Segment Start: Entries supplied

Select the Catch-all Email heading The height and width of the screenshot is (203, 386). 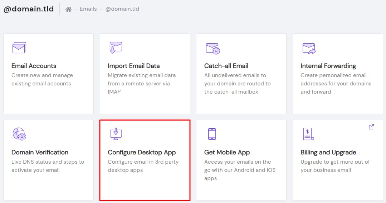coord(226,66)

Segment End: Entries supplied
Segment Start: Entries supplied

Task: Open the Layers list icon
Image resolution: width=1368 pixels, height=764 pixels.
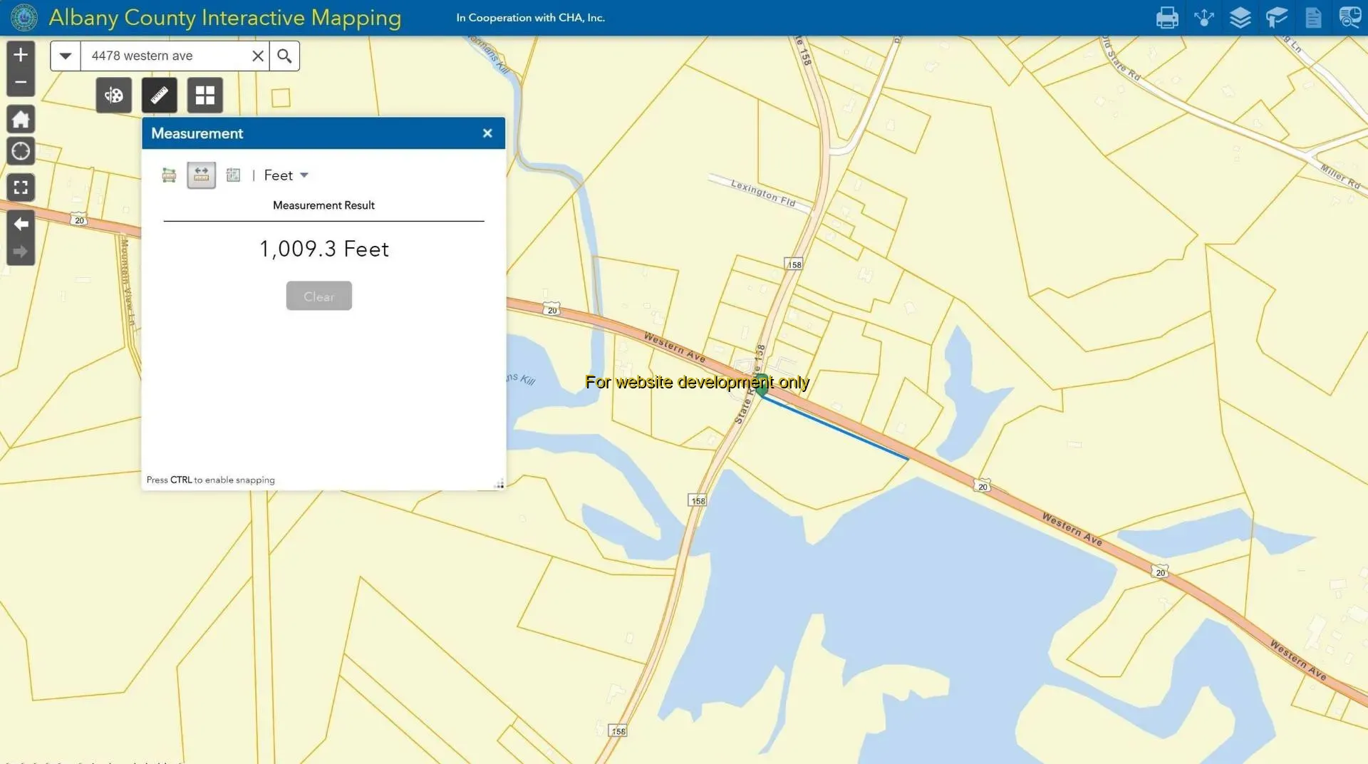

Segment End: Entries supplied
Segment Start: Entries supplied

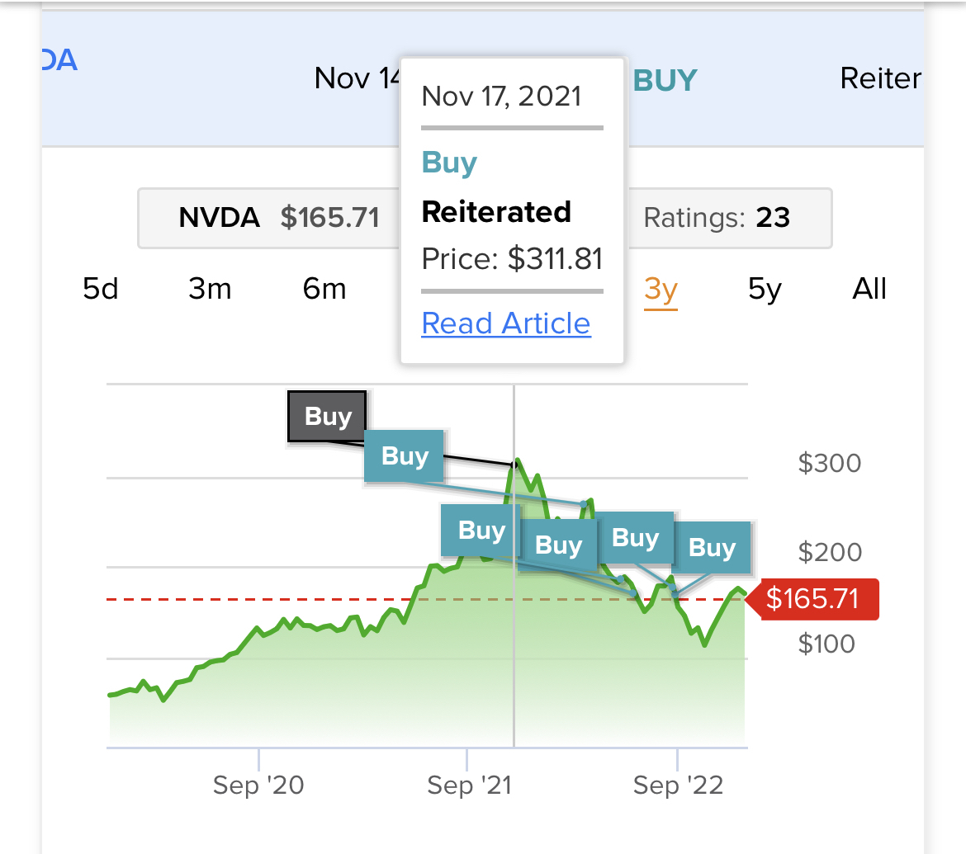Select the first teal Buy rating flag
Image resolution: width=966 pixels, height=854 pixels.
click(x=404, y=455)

Segment End: Entries supplied

The problem: Beginning at the line above that contains "Task: Open the Layers list icon", return each line exactly through the line that contains "Image resolution: width=1368", and no others.

Answer to this task:
Task: Open the Layers list icon
Image resolution: width=1368 pixels, height=764 pixels.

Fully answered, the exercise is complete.